Средь бела дня

Миллер Лариса Емельяновна

III. Стихотворения 1970 года

 

 

«Ну вот и мы умудрены…»

Ну вот и мы умудрены, И мы познали груз вины И гнёт любви, и вкус страданья, И горечь позднего свиданья, И жизни праздной благодать, И полный тягот год недужный, И знаем, чего стоит ждать, И знаем, чего ждать не нужно. И, Боже, как прекрасно жить Вот так, с открытыми глазами, Умея пренебречь азами И не боясь утратить нить. Какой бывает тишина И как она взрываться может, Когда душа искушена, Когда кусок немалый прожит, Когда знакомо всё кругом — Листа осеннего прожилки, Пушок у сына на затылке И лестница при входе в дом. И я, распахивая дверь И точно зная, что за нею Ждала вчера и жду теперь, В неё вхожу, благоговея.

 

«Мне говорят и говорят…»

Мне говорят и говорят, А я, не вслушиваясь, вторю, А я иду дорогой той, Которая уводит к морю. Оно качается вдали — Я упаду в него с разбегу, Всё то, что было до сих пор, Земное всё, оставив брегу. Тропа петляет без конца, И я то в гору, то под гору — То нету синей полосы, То вновь она открылась взору.

 

«Всё серьёзно — каждый шаг, каждая улыбка…»

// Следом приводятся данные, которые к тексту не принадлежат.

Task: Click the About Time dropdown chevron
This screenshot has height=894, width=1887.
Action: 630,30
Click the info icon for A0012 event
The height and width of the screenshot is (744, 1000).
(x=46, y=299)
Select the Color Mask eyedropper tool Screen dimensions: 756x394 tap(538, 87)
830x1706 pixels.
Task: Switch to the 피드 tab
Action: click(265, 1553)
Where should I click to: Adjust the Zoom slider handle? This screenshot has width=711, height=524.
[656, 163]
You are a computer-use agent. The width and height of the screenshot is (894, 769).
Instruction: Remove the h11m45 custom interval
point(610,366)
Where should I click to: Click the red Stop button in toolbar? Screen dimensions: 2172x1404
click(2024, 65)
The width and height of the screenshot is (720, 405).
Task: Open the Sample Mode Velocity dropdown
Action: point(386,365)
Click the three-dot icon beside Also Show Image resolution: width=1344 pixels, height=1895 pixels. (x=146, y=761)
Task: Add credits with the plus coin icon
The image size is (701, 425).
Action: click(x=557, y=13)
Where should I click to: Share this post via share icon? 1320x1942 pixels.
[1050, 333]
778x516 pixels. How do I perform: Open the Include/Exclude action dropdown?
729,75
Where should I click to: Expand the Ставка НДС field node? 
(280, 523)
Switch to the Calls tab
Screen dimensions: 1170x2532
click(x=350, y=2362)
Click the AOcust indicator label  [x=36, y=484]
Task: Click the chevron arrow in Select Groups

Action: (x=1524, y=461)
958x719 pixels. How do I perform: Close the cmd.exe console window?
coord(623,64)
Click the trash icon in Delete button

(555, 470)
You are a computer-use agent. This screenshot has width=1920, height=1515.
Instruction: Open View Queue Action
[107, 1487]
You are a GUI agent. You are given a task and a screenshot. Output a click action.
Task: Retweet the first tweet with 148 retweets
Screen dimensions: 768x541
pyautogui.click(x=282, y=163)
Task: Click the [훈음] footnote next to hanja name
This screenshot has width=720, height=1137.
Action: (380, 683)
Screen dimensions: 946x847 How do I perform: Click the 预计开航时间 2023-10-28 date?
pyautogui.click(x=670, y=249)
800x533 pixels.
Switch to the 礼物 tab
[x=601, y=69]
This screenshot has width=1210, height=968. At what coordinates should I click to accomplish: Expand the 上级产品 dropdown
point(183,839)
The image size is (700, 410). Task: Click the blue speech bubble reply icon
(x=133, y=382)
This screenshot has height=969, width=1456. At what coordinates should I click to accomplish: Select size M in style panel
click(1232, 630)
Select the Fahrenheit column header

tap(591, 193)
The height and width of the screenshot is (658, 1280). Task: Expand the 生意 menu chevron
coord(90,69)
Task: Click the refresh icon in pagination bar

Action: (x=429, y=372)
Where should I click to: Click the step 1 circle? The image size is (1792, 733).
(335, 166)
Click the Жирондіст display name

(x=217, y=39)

Всё серьёзно — каждый шаг, каждая улыбка, Как в младенчестве гремим крашеною рыбкой, Как ступаем по земле, как уходим в землю, Как бушуем и клянём, как смолкаем, внемля. Как прощаем, чем корим — всё весомо, свято, А не только миг, когда, на кресте распятый, Застывает надо всем Мученик Великий С выражением тоски на бескровном лике. Был Он свят и был велик до распятья, прежде, Когда хаживал с людьми в будничной одежде. Не в Голгофе лишь одной пафос и мученье, Есть обычной жизни ход и судьбы теченье. И не просто распознать, что есть миг обычный, Что есть самый главный миг, самый патетичный.

 

«Тоненькая женщина…»

Тоненькая женщина, Жрица и пророчица, — Ей любви нескованной И свободы хочется От канонов мрачного Танца ритуального, От всего усохшего, От всего фатального. И она по-своему, Как умеет, борется — То флиртует с ересью, То усердно молится. И в любви то хищница, То голубка кроткая. Вот она скользящею Движется походкою. Вокруг ног колышется Полотно воздушное… Кто же тебя выдумал, Дщерь великодушная? Кто же тебя выдумал, Мелкая и злобная? Сколько жертв спровадила Ты на место лобное… Без тебя немыслимы — Чьё ты озарение? — Ни любовь небесная, Ни земное бдение.

 

«Дети, дети, наши дети…»

Дети, дети, наши дети, Руки — тоненькие плети, Шейка — слабый стебелёк, — Путь ваш длинен и далёк. Уберечь бы вас, да как, От обид и передряг. Лето, осень. День да ночь — Улетите гордо прочь В неизвестность, в темноту, Напевая на лету.

 

«В пору долгих и тёмных ночей…»

В пору долгих и тёмных ночей, Когда нет ничего, никого, — Мне бы лампу в пятнадцать свечей, Чтобы видеть тебя одного. И тогда всё опять на местах, Всё имеет и смысл, и суть, И ничтожны тревога и страх, И надёжен к дальнейшему путь, И не так уж черна темнота, И, как божия птичка в раю, Позабыв про труды и лета, Безмятежные песни пою.

 

«Как всё сложится, как обернётся…»

Как всё сложится, как обернётся, Что совсем позади, что вернётся, Что утратим и что обретём, Нам страдать или сеять страданье, Или просто во всём мирозданье Оказаться ни с кем, ни при чём? Разобраться отчаявшись в сущем, Всё спешим очутиться в грядущем, Слепо тыча случайным ключом.

 

«Вот он, омут моей души…»

Вот он, омут моей души. Обмани меня, веры лиши, Оттолкни меня, выдай, ограбь — Только рябь на воде, только рябь. Всё, что ценно мне, брось и рассыпь — Только зыбь на воде, только зыбь. Все деянья мои сокруши — Только слабые всплески в тиши. А войдёшь в эти воды — кричи, Так ожгут ледяные ключи.

 

«Наверно, прекрасно за тою горою…»

Наверно, прекрасно за тою горою, Куда мы ещё не ходили с тобою, Там вольная воля, покой и прохлада Туда нам, наверно, давно уже надо. Там множество чистых стремительных речек, Там добрый бы нас приютил человечек, Там в праздник под звёздами крупными пляшут, Там птицы крылами огромными машут. Не знать нам, не ведать тоски и напасти, Пока в те края убежать в нашей власти.